= What is needed =
When the line with "Image resolution: width=339" comes up, set it down and every later line to the end of the data, exactly and without pictures.

═══ Input data ═══

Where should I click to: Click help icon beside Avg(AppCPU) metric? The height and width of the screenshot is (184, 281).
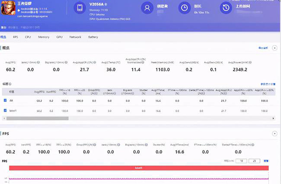pos(95,62)
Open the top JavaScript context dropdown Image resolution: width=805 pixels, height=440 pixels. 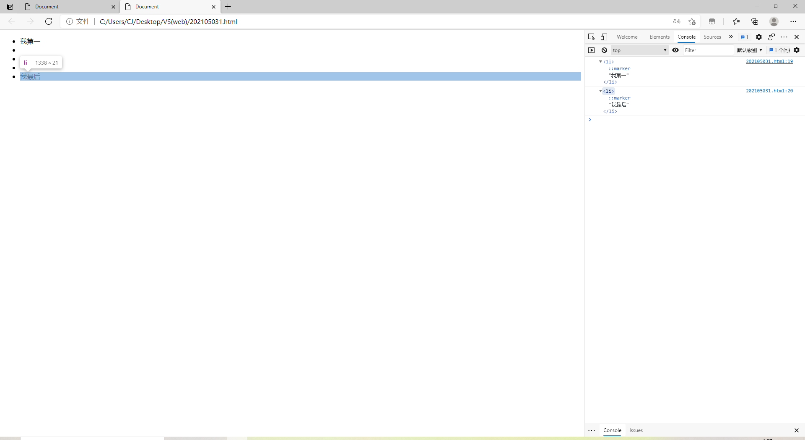[639, 50]
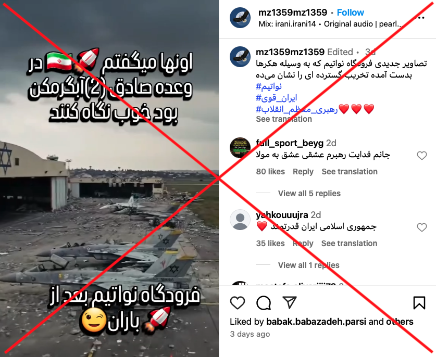Viewport: 436px width, 357px height.
Task: Open more options three-dot menu
Action: [421, 18]
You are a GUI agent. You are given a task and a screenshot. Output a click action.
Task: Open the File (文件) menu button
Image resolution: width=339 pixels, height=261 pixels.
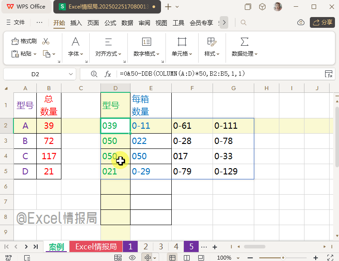tap(16, 22)
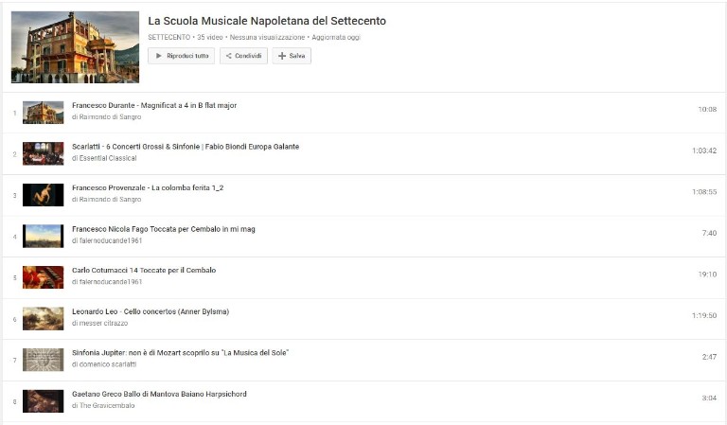Open the Sinfonia Jupiter video thumbnail

44,360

═══

= Solution for this exercise =
Image resolution: width=339 pixels, height=261 pixels.
tap(16, 22)
Open the Sinfonia Jupiter video thumbnail

44,360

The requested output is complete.